On Thu, 7 Sep 2017, Alex Smith wrote:
> On Thu, 2017-09-07 at 03:15 +0200, Cuddle Beam wrote:
> > Hrm. This is interesting. (If they're different) Would the verdict be what
> > I intended the message to mean or the consensus on the interpretation of
> > what I've written?
> 
> It'd be pretty bad for the game if a person's actual intentions (which
> can be guessed at but never known for certain or proven) had an effect
> on the platonic gamestate. Self-ratification might be able to stem the
> issues slightly but it's better to avoid them altogether.
> 
> Conditionals are evaluated based on what they actually say. If that's
> ambiguous or there's no single clear meaning, the action typically
> fails altogether (assuming it's an action by announcement, and most
> actions are; see the last paragraph of rule 478).

Votes aren't.  You "submit a ballot ... by publishing a notice".
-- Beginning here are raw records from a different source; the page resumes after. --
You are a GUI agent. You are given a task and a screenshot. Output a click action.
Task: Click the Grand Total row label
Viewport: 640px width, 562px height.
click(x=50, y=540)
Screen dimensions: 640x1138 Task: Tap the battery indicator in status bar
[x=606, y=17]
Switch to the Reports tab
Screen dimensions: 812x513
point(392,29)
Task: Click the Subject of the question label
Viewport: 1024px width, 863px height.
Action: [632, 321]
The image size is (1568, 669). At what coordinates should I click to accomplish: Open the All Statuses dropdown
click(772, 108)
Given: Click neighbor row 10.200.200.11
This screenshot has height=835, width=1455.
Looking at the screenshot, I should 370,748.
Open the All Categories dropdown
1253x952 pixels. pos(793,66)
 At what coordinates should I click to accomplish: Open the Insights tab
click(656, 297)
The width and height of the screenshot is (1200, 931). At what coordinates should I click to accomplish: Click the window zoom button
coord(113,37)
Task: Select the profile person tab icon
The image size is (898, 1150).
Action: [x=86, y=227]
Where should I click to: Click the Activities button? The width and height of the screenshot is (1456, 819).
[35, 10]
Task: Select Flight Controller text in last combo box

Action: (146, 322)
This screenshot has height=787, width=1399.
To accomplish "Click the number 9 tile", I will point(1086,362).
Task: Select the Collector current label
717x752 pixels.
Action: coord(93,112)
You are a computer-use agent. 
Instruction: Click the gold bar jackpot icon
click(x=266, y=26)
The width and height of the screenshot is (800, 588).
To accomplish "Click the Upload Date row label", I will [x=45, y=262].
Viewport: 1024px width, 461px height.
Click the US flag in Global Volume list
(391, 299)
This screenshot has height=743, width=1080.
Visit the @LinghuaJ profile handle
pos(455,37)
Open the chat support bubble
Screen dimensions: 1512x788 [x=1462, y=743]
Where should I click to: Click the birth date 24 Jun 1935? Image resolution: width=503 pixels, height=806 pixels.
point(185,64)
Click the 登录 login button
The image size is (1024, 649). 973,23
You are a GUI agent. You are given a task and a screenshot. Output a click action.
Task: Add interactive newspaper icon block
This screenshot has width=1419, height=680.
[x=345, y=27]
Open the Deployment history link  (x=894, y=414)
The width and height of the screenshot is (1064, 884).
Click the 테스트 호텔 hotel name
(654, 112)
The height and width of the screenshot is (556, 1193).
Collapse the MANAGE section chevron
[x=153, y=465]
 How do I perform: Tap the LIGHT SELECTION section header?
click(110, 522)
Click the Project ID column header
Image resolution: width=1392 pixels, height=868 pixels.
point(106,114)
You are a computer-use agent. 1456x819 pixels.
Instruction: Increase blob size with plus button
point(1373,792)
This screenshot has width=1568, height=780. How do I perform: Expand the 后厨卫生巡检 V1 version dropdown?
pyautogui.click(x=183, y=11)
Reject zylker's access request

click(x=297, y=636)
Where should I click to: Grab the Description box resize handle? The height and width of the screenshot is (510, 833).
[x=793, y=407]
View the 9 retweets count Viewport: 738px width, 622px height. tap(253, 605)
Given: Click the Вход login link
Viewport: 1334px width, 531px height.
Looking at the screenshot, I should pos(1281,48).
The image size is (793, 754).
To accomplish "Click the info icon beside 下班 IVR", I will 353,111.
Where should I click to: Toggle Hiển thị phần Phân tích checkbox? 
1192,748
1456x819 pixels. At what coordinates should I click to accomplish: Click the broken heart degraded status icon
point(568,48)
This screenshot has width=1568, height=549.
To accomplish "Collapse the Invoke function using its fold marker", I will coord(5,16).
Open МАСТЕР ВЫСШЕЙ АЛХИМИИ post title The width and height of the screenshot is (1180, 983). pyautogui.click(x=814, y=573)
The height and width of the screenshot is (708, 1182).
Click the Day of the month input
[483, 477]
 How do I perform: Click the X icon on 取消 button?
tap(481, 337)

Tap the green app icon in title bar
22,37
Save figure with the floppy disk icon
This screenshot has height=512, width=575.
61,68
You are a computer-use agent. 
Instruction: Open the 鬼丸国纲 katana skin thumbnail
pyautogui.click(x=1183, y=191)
Otherwise you really *would* have to say "I vote as follows" for every
vote.

As to CuddleBeam's question, I think I remember a special case of an
"ambiguous" precedent somewhere, something like:  "if an action might have
been performed through more than one mechanism due to ambiguity (e.g.
statement could be either conditional or nonconditional vote), and the
mechanism chosen makes a game difference (e.g. the time of evaluation),
then it fails altogether through ambiguity."